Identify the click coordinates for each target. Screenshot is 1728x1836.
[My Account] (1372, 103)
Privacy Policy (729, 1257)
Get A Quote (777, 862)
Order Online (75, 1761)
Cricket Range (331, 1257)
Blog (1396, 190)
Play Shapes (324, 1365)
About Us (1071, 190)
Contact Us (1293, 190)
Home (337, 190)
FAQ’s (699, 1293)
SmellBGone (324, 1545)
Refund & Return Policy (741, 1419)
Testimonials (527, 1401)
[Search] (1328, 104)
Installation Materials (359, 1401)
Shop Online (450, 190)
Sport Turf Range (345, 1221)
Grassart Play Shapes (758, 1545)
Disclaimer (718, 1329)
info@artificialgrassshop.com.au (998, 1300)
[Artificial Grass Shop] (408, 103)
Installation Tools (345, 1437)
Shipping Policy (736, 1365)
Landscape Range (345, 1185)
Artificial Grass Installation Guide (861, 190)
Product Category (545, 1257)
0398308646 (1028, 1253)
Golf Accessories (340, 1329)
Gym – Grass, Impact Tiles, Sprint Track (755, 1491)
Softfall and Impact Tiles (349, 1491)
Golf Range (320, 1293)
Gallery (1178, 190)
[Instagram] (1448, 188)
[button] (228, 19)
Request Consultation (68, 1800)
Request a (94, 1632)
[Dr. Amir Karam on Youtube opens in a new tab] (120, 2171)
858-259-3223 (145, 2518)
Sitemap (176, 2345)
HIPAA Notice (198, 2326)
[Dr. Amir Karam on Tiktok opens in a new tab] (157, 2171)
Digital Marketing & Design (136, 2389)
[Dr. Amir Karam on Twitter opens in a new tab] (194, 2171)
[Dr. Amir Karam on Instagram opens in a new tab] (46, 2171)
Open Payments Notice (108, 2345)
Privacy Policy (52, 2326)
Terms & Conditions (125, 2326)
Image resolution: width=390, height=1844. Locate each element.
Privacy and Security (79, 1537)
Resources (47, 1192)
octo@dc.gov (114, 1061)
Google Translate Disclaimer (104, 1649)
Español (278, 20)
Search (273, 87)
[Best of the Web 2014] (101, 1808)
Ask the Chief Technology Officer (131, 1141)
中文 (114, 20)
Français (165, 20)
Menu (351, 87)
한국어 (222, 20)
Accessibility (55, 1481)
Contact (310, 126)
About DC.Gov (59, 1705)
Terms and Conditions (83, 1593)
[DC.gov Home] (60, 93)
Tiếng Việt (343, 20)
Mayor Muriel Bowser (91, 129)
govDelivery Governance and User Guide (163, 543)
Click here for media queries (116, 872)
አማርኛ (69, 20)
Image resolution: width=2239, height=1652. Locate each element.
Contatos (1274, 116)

◆ Work to be completed ◆
Copy all the records above exactly, missing none.

◆ Response to this task ◆
Identify the click coordinates for each target. Screenshot is 1728x1836.
[My Account] (1372, 103)
Privacy Policy (729, 1257)
Get A Quote (777, 862)
Order Online (75, 1761)
Cricket Range (331, 1257)
Blog (1396, 190)
Play Shapes (324, 1365)
About Us (1071, 190)
Contact Us (1293, 190)
Home (337, 190)
FAQ’s (699, 1293)
SmellBGone (324, 1545)
Refund & Return Policy (741, 1419)
Testimonials (527, 1401)
[Search] (1328, 104)
Installation Materials (359, 1401)
Shop Online (450, 190)
Sport Turf Range (345, 1221)
Grassart Play Shapes (758, 1545)
Disclaimer (718, 1329)
info@artificialgrassshop.com.au (998, 1300)
[Artificial Grass Shop] (408, 103)
Installation Tools (345, 1437)
Shipping Policy (736, 1365)
Landscape Range (345, 1185)
Artificial Grass Installation Guide (861, 190)
Product Category (545, 1257)
0398308646 (1028, 1253)
Golf Accessories (340, 1329)
Gym – Grass, Impact Tiles, Sprint Track (755, 1491)
Softfall and Impact Tiles (349, 1491)
Golf Range (320, 1293)
Gallery (1178, 190)
[Instagram] (1448, 188)
[button] (228, 19)
Request Consultation (68, 1800)
Request a (94, 1632)
[Dr. Amir Karam on Youtube opens in a new tab] (120, 2171)
858-259-3223 (145, 2518)
Sitemap (176, 2345)
HIPAA Notice (198, 2326)
[Dr. Amir Karam on Tiktok opens in a new tab] (157, 2171)
Digital Marketing & Design (136, 2389)
[Dr. Amir Karam on Twitter opens in a new tab] (194, 2171)
[Dr. Amir Karam on Instagram opens in a new tab] (46, 2171)
Open Payments Notice (108, 2345)
Privacy Policy (52, 2326)
Terms & Conditions (125, 2326)
Image resolution: width=390, height=1844. Locate each element.
Privacy and Security (79, 1537)
Resources (47, 1192)
octo@dc.gov (114, 1061)
Google Translate Disclaimer (104, 1649)
Español (278, 20)
Search (273, 87)
[Best of the Web 2014] (101, 1808)
Ask the Chief Technology Officer (131, 1141)
中文 (114, 20)
Français (165, 20)
Menu (351, 87)
한국어 (222, 20)
Accessibility (55, 1481)
Contact (310, 126)
About DC.Gov (59, 1705)
Terms and Conditions (83, 1593)
[DC.gov Home] (60, 93)
Tiếng Việt (343, 20)
Mayor Muriel Bowser (91, 129)
govDelivery Governance and User Guide (163, 543)
Click here for media queries (116, 872)
አማርኛ (69, 20)
Image resolution: width=2239, height=1652. Locate each element.
Contatos (1274, 116)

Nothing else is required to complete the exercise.